◆ What to work on
Wherever the listing has a line with the string "pink", copy that line out.

==== Information supplied ====

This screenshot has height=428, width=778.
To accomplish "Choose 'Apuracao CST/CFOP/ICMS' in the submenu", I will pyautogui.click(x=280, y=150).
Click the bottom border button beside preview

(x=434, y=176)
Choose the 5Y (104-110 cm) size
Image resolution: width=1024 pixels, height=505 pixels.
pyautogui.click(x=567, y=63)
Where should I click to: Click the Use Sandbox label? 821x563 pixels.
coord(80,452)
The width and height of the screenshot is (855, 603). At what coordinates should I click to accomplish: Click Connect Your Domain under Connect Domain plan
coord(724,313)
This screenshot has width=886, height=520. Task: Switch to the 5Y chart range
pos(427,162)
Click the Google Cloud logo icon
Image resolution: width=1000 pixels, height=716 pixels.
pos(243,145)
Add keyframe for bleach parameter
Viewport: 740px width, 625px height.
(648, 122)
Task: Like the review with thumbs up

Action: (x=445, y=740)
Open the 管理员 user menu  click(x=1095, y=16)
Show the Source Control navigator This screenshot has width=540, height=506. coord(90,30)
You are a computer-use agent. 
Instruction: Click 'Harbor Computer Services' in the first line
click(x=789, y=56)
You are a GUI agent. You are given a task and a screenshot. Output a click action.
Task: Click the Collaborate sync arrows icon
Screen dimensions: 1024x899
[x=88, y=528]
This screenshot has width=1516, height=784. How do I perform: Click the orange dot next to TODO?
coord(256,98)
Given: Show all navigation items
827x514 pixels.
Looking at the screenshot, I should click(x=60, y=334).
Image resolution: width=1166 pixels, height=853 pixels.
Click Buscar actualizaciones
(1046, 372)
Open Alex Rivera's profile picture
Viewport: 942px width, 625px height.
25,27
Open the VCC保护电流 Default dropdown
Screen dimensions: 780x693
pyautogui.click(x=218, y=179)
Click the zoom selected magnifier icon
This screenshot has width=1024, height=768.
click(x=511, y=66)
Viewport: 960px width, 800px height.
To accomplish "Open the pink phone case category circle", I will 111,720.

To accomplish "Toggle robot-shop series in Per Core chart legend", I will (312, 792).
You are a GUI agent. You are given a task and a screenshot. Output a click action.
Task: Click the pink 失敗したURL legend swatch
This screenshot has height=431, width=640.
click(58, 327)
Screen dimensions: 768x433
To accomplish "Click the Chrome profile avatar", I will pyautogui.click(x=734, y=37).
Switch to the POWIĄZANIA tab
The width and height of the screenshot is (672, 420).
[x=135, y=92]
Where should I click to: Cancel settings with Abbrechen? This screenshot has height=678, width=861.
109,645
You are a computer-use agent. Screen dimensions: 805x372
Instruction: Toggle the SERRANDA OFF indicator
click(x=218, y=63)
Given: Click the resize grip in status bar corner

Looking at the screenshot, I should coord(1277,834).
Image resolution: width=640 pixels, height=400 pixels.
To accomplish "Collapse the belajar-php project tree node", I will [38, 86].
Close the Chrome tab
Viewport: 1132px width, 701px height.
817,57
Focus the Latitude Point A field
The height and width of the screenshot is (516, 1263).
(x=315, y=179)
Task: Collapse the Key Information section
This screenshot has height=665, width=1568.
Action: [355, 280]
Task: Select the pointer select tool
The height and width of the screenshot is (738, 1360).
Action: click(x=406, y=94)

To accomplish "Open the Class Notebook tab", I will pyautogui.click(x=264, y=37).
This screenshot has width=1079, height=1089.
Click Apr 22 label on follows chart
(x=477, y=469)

====

◆ Exercise response
To accomplish "Open the pink phone case category circle", I will 111,720.
Task: Click the pink 失敗したURL legend swatch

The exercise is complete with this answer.